After much hoopla and speculation that Google was going to finally announce the Big One that would finally get the monster from Redmond running, it turns out it wasn't as much fireworks as a sputter and a whimper announcing its partnership with Sun Microsystems that included putting more Google Toolbars in peoples' PCs and lifting Sun's sinking stock price, showing the tech industry's version of the defibrillator, and how it worked wonders on Sun's stock and long-suffering stockholders.
Google co-founder Sergey Brin also said that they were not going to offer a competitor to Microsoft's Office Suite. At least that's what he said officially. It's what he didn't say that was the real bombshell.

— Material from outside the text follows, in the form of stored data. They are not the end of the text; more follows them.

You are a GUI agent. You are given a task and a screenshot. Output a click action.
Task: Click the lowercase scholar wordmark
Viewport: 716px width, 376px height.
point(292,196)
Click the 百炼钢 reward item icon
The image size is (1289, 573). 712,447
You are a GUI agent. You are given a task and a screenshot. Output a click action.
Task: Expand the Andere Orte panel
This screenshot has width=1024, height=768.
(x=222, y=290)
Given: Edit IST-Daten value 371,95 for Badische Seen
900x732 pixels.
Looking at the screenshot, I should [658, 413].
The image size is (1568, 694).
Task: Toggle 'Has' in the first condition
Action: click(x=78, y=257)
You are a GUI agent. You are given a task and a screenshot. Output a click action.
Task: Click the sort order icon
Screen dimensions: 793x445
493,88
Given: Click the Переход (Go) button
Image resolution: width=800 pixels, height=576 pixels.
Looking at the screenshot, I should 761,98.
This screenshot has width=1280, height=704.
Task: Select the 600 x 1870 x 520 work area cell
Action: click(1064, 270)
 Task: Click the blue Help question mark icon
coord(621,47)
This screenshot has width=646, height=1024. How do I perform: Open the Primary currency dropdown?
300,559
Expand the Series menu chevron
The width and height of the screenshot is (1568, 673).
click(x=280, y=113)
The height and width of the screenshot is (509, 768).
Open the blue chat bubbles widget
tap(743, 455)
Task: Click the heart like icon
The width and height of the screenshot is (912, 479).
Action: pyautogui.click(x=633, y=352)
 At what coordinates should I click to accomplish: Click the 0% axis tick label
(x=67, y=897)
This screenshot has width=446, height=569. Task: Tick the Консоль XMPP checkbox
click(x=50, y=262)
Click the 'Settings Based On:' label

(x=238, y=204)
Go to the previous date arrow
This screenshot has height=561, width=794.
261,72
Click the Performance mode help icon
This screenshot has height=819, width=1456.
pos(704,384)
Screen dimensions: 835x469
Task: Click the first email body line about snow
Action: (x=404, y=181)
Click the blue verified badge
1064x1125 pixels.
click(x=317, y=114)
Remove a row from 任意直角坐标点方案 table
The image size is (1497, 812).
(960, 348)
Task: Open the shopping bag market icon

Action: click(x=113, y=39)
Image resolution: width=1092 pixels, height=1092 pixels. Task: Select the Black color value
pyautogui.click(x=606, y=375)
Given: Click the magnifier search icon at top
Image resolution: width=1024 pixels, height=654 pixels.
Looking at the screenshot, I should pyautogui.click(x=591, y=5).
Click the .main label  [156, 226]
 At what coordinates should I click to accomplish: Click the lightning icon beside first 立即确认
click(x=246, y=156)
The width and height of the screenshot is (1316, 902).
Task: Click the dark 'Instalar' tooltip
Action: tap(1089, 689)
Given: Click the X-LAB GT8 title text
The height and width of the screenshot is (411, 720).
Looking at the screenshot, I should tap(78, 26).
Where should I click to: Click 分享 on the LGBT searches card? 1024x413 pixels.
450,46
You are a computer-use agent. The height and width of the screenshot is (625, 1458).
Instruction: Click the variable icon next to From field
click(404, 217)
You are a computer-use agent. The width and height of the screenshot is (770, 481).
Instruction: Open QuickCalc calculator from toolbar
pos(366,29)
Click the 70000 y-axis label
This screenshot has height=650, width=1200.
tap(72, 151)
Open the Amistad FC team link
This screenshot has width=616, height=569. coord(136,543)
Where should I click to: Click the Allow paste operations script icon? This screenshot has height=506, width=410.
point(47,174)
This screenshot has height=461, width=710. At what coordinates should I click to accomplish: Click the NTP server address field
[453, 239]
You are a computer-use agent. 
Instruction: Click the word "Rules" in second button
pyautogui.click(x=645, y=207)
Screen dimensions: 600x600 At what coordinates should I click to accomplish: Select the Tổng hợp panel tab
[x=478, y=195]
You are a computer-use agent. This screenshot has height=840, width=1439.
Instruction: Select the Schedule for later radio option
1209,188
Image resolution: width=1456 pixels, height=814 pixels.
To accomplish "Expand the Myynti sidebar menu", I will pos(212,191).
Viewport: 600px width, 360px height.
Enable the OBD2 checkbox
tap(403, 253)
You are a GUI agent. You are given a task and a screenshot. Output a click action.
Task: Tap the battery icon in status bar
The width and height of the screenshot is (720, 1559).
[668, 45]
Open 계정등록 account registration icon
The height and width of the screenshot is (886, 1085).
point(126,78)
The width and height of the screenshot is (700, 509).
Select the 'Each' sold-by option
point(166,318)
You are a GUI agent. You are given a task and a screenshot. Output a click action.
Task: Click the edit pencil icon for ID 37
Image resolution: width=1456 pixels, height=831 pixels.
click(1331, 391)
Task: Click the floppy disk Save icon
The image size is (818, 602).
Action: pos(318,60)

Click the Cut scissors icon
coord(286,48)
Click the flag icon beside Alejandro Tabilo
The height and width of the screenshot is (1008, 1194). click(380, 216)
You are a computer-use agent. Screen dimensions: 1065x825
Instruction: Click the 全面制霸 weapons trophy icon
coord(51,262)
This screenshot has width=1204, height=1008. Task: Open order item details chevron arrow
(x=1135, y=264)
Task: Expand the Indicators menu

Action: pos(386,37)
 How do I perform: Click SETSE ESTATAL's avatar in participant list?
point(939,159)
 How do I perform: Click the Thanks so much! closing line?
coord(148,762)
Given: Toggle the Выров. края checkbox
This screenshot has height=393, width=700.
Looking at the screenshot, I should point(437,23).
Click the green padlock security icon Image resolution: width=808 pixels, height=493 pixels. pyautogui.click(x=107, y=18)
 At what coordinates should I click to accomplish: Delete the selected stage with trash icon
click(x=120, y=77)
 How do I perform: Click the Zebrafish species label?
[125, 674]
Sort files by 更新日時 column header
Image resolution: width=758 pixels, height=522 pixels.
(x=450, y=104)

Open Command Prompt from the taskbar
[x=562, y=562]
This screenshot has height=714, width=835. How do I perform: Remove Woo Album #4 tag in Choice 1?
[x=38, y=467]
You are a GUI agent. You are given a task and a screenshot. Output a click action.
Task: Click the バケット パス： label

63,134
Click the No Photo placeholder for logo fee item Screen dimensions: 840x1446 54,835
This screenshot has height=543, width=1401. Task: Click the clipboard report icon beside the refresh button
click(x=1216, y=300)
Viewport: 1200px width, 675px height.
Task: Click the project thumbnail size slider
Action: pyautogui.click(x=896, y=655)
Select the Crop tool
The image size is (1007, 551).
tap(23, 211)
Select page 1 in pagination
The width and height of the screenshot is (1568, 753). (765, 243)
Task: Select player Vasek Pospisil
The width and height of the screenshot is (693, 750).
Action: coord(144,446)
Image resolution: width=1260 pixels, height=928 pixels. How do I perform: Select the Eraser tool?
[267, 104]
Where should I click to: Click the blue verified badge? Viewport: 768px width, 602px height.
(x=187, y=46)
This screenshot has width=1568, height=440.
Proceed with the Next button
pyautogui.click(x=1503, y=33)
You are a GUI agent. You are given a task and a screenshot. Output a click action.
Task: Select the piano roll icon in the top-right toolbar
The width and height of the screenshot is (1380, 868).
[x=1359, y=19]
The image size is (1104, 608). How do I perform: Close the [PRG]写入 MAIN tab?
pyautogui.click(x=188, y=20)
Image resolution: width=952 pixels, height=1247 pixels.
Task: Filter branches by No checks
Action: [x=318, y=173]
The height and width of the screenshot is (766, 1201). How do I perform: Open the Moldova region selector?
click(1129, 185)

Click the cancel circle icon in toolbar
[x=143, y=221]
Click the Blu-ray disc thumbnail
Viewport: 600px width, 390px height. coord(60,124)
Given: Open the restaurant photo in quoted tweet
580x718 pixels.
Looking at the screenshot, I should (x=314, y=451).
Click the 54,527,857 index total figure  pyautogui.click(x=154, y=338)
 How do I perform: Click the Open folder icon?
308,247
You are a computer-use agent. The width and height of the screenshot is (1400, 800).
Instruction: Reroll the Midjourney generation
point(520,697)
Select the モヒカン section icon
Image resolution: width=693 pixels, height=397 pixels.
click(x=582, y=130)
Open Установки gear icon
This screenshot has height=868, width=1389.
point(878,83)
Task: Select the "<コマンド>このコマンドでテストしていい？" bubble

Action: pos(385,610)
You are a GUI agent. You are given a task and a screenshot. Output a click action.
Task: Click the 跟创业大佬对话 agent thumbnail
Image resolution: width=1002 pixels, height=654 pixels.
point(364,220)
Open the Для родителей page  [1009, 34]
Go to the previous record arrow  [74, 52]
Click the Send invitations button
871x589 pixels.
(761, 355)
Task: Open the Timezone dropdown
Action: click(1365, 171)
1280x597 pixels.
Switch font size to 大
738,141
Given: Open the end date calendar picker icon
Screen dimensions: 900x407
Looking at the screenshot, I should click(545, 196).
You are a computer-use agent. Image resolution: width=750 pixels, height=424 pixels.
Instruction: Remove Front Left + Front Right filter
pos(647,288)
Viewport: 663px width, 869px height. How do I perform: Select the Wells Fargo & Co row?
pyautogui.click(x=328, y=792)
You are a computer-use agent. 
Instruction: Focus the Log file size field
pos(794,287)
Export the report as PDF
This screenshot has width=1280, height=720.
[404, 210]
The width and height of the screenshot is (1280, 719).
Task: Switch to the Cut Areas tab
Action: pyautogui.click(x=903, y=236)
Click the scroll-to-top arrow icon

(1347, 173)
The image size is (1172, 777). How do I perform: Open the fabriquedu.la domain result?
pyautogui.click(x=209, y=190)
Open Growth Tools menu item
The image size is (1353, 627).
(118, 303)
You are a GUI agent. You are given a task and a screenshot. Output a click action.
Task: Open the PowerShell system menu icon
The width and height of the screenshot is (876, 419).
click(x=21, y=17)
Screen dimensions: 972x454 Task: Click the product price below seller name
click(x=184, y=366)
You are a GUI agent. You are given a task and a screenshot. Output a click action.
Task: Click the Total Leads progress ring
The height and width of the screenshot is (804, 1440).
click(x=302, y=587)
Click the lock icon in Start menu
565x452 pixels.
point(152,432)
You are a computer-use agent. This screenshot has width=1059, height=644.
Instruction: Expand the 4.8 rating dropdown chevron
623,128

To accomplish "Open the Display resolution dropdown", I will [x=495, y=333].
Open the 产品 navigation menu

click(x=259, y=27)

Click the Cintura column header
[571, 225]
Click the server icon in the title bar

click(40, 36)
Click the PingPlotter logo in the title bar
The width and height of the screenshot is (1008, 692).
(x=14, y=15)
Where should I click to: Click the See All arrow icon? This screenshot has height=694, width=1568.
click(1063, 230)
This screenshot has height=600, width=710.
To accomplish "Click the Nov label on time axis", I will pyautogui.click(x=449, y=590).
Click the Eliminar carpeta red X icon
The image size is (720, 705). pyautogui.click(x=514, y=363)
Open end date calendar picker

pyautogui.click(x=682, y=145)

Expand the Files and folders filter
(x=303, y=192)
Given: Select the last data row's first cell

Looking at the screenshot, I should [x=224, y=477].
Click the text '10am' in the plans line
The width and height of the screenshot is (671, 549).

Very very careful not to make Netscape's mistake and directly pick a fight with software's version of the evil empire, Brin showed his prowess in spin by stating on the record that a 'fat client' like Office was now the way to go.
Which obviously led everyone to go for the corrollary, that if they weren't going to offer a fat client, then they've got a thin one in the works. And if you thought so too, you'd be correct, Bunky.
Brin told search engine impresario
John Batelle, "I don't really think that the thing is to take a previous generation of technology and port them directly. However distributed thin web applications allowed you to do new and better things than the Office package and more."
Boom goes the dynamite and the C4 after all. And Bill Gates runs away with a lot of shaking in his trousers. Well maybe not, but this is really all the indication you need to know they've got an Office alternative in the works, in the same way net application providers like Salesforce.com and NetSuite already have.